Nearly as impressive was that he took 25,000 pictures to end up with the final 8! Wonder if it was the classic Kodachrome that NatGeo seems to love?

Sam Abell is one of my favorite photographers. If you liked this video you will love his National Geographic Live! interview. He talks about his book “Life of a Photograph”. Its free on itunes also. Very inspirational.

Amanda says:

will def. check it out on itunes – thanks for the info! :)

Its also free. Its in the itunes U section.

“Well…..I took these pictures. Each one of them has a story, and I’d like to tell you each one of them!” There is just something so beautiful and simple about the human experience that is shared. This made me smile for today. *Bows humbly to Mr. Jarvis* -mM

DanielKphoto says:

Very beautiful and inspiring! Thanks a lot for sharing :)

RH Alexander says:

Thanks very much for this. It not only slowed my day, but deepened an internal conversation about what we are really after as photographers…the product…a compelling photograph….or the continued, deepening experience of the creative process, with all its challenges and surprises – and how that seasons us in the best of ways. Its both, of course, but this short film, I believe, brings us back to the true foundation of photography…the creative quest, and the art of the story. Thanks again!
RH

Giant says:

I’ve been on the hunt now for the last two years waiting for the perfect West Coast storm surf shot. I haven’t even found the right beach/shore yet. I’ll keep looking.

Shawn says:

I actually stopped taking pictures because I feel like they are all the same.

I’ve been watching my son long board lately and he has such a freedom that I’ve contemplated picking up my camera again. I use my iPhone all the time still don’t get me wrong. I think it’s when I pick up the camera people pose and I’ve actually been hunting for reality.

I like that genuine smile or that look of calm on a persons face when they are basking in the sun.

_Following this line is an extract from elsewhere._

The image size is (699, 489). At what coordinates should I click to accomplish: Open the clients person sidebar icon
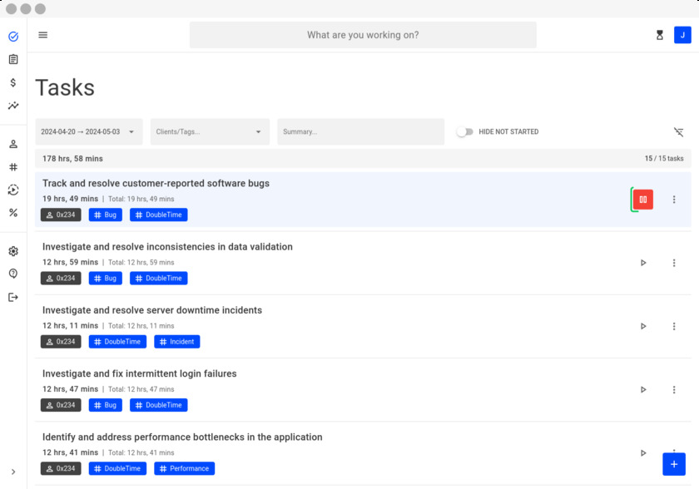(13, 144)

Yeah this was good to read today.

Thanks as always.

Mike Russell says:

Incredible story for a great photo. I’d love to listen to him tell the stories about the other 7 photos from that article! Truly inspiring. Thanks for sharing.

Lalabongo says:

Lovely, lovely, lovely… thank you…

veyr very very good advice…

compose and wait… perhaps not a year, but pause to breath… and absorb…

Kris says:

Very inspiring, thanks for sharing.

Don Cudney says:

One of the only photographers that I know that can talk about the spirituality of photography without sounding like a artist on acid.

Abell rules.

Henry says:

I enjoyed that.

jefgibbons says:

Wow, that one moment got me choked up. Awesome.

Ollie Morris says:

Thanks for sharing Chase .. inspiring viewing. In my opinion that is what photography is about, the idea, the planning, the waiting and finally the execution. This is what separates the vast number of photographers apart.

adrian says:

VERY moving. Beautiful story!

tmophoto says:

I have been trying to get to this viewpoint for about 8 years. finally got the shot this past weekend but the conditions were less than ideal.

http://www.flickr.com/photos/tmo-photo/6123107908/in/set-72157627490085637/

now i know where to get it from so i can go back when the moon is right.

Robin says:

Nice work. Even doing a well balance time lapse is in it self an accomplishment. Nice job.